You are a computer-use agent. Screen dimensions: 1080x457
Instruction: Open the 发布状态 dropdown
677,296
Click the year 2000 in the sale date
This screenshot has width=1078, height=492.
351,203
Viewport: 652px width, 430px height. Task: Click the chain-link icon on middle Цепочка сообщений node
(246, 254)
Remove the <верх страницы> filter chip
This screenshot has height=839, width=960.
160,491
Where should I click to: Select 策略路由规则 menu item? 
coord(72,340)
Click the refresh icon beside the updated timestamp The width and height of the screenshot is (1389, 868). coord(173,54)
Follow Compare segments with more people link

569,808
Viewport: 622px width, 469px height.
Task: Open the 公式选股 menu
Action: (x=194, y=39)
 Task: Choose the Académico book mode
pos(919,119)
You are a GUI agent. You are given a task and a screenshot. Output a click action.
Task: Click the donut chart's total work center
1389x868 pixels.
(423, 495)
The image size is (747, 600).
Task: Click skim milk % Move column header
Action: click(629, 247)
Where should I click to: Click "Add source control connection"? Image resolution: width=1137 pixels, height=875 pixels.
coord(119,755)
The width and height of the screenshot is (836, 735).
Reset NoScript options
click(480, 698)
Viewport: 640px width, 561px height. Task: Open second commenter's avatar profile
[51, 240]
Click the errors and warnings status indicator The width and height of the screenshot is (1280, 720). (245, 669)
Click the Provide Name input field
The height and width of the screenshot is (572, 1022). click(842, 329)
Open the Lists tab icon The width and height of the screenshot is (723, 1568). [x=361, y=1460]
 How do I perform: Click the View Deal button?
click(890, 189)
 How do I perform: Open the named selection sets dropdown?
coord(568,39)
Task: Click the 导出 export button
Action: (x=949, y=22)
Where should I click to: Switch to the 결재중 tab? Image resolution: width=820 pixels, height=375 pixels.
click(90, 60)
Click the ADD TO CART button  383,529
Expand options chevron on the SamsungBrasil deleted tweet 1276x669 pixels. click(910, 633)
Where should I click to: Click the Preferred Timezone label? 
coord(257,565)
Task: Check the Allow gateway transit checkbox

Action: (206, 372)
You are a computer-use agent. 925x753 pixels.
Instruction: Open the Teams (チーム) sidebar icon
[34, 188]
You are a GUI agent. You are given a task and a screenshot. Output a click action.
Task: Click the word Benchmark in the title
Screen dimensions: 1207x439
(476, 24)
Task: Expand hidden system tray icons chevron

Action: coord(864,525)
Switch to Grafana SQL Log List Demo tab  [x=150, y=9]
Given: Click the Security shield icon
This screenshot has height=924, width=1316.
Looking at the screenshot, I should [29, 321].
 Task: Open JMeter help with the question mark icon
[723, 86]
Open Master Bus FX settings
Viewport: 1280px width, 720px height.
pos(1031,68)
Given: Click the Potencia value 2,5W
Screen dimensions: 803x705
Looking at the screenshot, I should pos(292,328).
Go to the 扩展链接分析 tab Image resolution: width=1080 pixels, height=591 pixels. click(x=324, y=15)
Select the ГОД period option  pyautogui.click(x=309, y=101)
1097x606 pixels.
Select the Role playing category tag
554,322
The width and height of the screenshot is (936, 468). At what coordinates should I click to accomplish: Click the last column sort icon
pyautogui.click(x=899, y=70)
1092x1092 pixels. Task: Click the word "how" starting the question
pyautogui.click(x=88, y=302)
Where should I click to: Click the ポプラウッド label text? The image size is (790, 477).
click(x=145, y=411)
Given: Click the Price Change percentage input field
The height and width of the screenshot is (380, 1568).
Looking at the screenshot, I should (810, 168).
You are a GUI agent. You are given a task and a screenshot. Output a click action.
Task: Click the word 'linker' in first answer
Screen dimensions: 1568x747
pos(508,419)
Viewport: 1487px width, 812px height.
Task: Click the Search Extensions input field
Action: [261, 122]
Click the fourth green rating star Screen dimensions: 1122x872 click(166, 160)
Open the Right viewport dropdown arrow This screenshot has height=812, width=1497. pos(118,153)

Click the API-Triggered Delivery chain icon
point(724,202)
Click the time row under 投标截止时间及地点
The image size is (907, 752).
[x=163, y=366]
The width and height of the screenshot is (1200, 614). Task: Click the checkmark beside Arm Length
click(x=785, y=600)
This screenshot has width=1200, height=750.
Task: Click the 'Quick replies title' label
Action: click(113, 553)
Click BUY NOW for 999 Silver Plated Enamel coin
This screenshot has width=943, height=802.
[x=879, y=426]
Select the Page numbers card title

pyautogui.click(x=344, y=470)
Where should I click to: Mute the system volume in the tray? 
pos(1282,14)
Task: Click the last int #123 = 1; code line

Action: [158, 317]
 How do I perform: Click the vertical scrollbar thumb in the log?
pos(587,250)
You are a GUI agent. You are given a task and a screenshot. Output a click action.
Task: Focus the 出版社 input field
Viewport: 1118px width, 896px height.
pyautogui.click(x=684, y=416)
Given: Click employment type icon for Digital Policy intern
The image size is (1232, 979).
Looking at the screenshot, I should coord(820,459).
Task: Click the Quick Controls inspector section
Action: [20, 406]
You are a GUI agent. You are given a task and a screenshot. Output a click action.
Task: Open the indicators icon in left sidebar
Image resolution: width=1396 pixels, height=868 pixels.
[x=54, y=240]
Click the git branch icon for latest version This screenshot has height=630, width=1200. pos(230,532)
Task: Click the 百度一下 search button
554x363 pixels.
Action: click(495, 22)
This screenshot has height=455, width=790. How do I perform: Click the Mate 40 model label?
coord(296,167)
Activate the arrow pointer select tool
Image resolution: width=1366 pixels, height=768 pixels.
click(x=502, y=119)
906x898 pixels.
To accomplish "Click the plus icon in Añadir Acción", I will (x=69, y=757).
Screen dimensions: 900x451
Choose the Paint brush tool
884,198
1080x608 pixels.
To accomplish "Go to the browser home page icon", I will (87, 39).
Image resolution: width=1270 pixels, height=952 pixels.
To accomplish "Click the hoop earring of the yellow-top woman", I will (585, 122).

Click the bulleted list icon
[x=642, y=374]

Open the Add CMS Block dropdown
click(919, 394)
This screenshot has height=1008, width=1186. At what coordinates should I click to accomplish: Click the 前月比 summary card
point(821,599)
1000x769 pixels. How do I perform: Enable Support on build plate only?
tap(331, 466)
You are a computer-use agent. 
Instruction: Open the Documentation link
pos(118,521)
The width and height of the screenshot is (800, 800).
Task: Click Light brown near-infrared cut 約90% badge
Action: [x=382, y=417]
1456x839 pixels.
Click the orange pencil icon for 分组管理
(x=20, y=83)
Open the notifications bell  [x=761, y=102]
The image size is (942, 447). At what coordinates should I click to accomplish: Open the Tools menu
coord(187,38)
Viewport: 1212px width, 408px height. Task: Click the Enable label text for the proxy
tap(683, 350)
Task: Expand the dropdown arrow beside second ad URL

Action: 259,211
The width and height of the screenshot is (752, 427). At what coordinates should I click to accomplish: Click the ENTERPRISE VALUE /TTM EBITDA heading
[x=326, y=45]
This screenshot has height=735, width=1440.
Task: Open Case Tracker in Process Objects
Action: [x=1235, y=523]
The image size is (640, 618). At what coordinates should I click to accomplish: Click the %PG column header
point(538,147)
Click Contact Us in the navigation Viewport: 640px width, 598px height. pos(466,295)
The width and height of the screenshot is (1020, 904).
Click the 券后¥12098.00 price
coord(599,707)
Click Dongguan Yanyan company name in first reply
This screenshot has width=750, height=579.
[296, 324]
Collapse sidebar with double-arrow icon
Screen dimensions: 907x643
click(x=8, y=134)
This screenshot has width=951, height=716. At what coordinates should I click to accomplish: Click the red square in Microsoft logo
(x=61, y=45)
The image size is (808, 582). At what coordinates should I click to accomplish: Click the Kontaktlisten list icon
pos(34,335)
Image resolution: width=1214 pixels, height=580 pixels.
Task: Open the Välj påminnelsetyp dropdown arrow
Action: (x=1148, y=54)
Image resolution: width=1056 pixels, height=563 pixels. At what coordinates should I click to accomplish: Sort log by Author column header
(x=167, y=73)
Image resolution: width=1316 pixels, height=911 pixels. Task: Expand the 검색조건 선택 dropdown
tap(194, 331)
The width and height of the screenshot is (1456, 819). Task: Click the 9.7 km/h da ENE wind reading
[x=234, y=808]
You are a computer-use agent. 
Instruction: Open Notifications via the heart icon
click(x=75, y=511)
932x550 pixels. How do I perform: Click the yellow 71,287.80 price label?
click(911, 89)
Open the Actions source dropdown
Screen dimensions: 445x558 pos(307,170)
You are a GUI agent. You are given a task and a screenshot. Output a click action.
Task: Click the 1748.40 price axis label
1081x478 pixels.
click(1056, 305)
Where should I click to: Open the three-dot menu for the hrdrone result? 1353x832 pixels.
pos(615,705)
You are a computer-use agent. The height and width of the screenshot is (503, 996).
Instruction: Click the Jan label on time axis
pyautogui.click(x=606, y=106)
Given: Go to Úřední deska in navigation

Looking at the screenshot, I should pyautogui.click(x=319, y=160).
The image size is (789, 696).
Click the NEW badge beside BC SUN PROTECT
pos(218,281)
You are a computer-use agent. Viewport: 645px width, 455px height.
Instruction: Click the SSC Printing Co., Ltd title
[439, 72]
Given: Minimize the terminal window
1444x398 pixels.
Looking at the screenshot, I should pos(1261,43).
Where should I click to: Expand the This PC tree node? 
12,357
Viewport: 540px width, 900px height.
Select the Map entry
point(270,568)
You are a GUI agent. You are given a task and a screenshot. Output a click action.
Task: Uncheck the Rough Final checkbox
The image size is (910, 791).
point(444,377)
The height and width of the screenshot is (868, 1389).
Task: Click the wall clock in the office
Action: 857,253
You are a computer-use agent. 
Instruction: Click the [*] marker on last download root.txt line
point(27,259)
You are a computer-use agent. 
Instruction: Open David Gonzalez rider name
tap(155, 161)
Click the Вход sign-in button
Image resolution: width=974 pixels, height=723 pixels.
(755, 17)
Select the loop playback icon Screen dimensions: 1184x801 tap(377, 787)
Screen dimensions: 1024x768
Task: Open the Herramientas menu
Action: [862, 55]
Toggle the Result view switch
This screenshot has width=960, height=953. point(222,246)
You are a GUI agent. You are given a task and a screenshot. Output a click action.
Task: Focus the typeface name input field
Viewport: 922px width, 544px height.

Aim of the task:
Quote the listing above, but only from the line that shows "Task: Click the word Benchmark in the title" through the line that shows "Given: Click the Security shield icon".

Solved exercise:
Task: Click the word Benchmark in the title
Screen dimensions: 1207x439
(476, 24)
Task: Expand hidden system tray icons chevron

Action: coord(864,525)
Switch to Grafana SQL Log List Demo tab  [x=150, y=9]
Given: Click the Security shield icon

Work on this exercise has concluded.